──────── DATA FOR ANALYSIS ────────

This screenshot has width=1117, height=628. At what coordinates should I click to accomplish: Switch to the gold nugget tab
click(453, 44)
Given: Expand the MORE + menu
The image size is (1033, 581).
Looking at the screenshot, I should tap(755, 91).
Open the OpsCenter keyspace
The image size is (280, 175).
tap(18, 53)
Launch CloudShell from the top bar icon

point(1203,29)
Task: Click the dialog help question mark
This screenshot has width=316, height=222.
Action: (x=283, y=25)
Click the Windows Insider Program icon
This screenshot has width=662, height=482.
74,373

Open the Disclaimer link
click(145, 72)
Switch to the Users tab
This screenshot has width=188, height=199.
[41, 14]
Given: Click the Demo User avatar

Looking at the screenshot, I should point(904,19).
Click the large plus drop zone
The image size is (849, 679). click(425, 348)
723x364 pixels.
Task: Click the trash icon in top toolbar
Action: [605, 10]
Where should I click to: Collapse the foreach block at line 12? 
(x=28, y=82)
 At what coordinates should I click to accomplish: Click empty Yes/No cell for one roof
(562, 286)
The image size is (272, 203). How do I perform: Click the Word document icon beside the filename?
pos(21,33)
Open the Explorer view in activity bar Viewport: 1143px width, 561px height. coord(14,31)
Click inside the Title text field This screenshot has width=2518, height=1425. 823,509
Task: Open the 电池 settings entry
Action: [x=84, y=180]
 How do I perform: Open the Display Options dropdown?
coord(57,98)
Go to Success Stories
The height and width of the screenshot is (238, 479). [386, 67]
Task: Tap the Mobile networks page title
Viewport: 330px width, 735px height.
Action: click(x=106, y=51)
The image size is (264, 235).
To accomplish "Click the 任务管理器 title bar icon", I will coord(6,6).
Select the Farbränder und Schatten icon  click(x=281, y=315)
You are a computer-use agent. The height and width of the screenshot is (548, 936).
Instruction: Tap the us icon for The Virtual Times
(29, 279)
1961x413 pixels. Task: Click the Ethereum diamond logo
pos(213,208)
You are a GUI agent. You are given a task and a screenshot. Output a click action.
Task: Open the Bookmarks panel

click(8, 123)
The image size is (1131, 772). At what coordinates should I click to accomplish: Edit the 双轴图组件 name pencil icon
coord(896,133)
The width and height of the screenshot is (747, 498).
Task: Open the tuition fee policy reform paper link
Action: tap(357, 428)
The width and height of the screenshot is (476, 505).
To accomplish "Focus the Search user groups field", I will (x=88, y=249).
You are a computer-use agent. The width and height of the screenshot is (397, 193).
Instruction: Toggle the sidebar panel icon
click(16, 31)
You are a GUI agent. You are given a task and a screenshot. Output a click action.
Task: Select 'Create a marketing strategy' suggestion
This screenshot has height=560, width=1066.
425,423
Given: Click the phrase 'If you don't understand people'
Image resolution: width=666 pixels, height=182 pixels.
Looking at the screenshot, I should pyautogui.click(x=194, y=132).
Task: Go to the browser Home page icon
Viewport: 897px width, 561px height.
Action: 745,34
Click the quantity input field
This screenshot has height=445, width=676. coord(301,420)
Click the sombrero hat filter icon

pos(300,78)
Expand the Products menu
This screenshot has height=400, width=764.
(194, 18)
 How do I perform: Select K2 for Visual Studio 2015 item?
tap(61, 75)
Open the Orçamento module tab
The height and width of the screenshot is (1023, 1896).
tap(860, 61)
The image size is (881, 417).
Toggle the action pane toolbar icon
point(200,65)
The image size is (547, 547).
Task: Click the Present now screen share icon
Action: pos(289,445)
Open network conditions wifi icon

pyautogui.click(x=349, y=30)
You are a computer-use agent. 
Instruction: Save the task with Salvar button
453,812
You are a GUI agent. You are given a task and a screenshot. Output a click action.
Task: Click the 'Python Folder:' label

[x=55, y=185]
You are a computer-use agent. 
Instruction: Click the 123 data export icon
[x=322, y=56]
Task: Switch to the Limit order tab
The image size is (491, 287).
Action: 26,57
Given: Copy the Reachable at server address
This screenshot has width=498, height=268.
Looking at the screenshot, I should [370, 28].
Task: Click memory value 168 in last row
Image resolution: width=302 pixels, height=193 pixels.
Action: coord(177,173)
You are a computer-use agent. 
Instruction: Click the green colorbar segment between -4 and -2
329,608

────────

» WHAT IS BEING ASKED
Please copy out the preceding data in full, exactly as written.

» WRITTEN SOLUTION
This screenshot has width=1117, height=628. At what coordinates should I click to accomplish: Switch to the gold nugget tab
click(453, 44)
Given: Expand the MORE + menu
The image size is (1033, 581).
Looking at the screenshot, I should tap(755, 91).
Open the OpsCenter keyspace
The image size is (280, 175).
tap(18, 53)
Launch CloudShell from the top bar icon

point(1203,29)
Task: Click the dialog help question mark
This screenshot has width=316, height=222.
Action: (x=283, y=25)
Click the Windows Insider Program icon
This screenshot has width=662, height=482.
74,373

Open the Disclaimer link
click(145, 72)
Switch to the Users tab
This screenshot has width=188, height=199.
[41, 14]
Given: Click the Demo User avatar

Looking at the screenshot, I should point(904,19).
Click the large plus drop zone
The image size is (849, 679). click(425, 348)
723x364 pixels.
Task: Click the trash icon in top toolbar
Action: [605, 10]
Where should I click to: Collapse the foreach block at line 12? 
(x=28, y=82)
 At what coordinates should I click to accomplish: Click empty Yes/No cell for one roof
(562, 286)
The image size is (272, 203). How do I perform: Click the Word document icon beside the filename?
pos(21,33)
Open the Explorer view in activity bar Viewport: 1143px width, 561px height. coord(14,31)
Click inside the Title text field This screenshot has width=2518, height=1425. 823,509
Task: Open the 电池 settings entry
Action: [x=84, y=180]
 How do I perform: Open the Display Options dropdown?
coord(57,98)
Go to Success Stories
The height and width of the screenshot is (238, 479). [386, 67]
Task: Tap the Mobile networks page title
Viewport: 330px width, 735px height.
Action: click(x=106, y=51)
The image size is (264, 235).
To accomplish "Click the 任务管理器 title bar icon", I will coord(6,6).
Select the Farbränder und Schatten icon  click(x=281, y=315)
You are a computer-use agent. The height and width of the screenshot is (548, 936).
Instruction: Tap the us icon for The Virtual Times
(29, 279)
1961x413 pixels. Task: Click the Ethereum diamond logo
pos(213,208)
You are a GUI agent. You are given a task and a screenshot. Output a click action.
Task: Open the Bookmarks panel

click(8, 123)
The image size is (1131, 772). At what coordinates should I click to accomplish: Edit the 双轴图组件 name pencil icon
coord(896,133)
The width and height of the screenshot is (747, 498).
Task: Open the tuition fee policy reform paper link
Action: tap(357, 428)
The width and height of the screenshot is (476, 505).
To accomplish "Focus the Search user groups field", I will (x=88, y=249).
You are a computer-use agent. The width and height of the screenshot is (397, 193).
Instruction: Toggle the sidebar panel icon
click(16, 31)
You are a GUI agent. You are given a task and a screenshot. Output a click action.
Task: Select 'Create a marketing strategy' suggestion
This screenshot has height=560, width=1066.
425,423
Given: Click the phrase 'If you don't understand people'
Image resolution: width=666 pixels, height=182 pixels.
Looking at the screenshot, I should pyautogui.click(x=194, y=132).
Task: Go to the browser Home page icon
Viewport: 897px width, 561px height.
Action: 745,34
Click the quantity input field
This screenshot has height=445, width=676. coord(301,420)
Click the sombrero hat filter icon

pos(300,78)
Expand the Products menu
This screenshot has height=400, width=764.
(194, 18)
 How do I perform: Select K2 for Visual Studio 2015 item?
tap(61, 75)
Open the Orçamento module tab
The height and width of the screenshot is (1023, 1896).
tap(860, 61)
The image size is (881, 417).
Toggle the action pane toolbar icon
point(200,65)
The image size is (547, 547).
Task: Click the Present now screen share icon
Action: pos(289,445)
Open network conditions wifi icon

pyautogui.click(x=349, y=30)
You are a computer-use agent. 
Instruction: Save the task with Salvar button
453,812
You are a GUI agent. You are given a task and a screenshot. Output a click action.
Task: Click the 'Python Folder:' label

[x=55, y=185]
You are a computer-use agent. 
Instruction: Click the 123 data export icon
[x=322, y=56]
Task: Switch to the Limit order tab
The image size is (491, 287).
Action: 26,57
Given: Copy the Reachable at server address
This screenshot has width=498, height=268.
Looking at the screenshot, I should [370, 28].
Task: Click memory value 168 in last row
Image resolution: width=302 pixels, height=193 pixels.
Action: coord(177,173)
You are a computer-use agent. 
Instruction: Click the green colorbar segment between -4 and -2
329,608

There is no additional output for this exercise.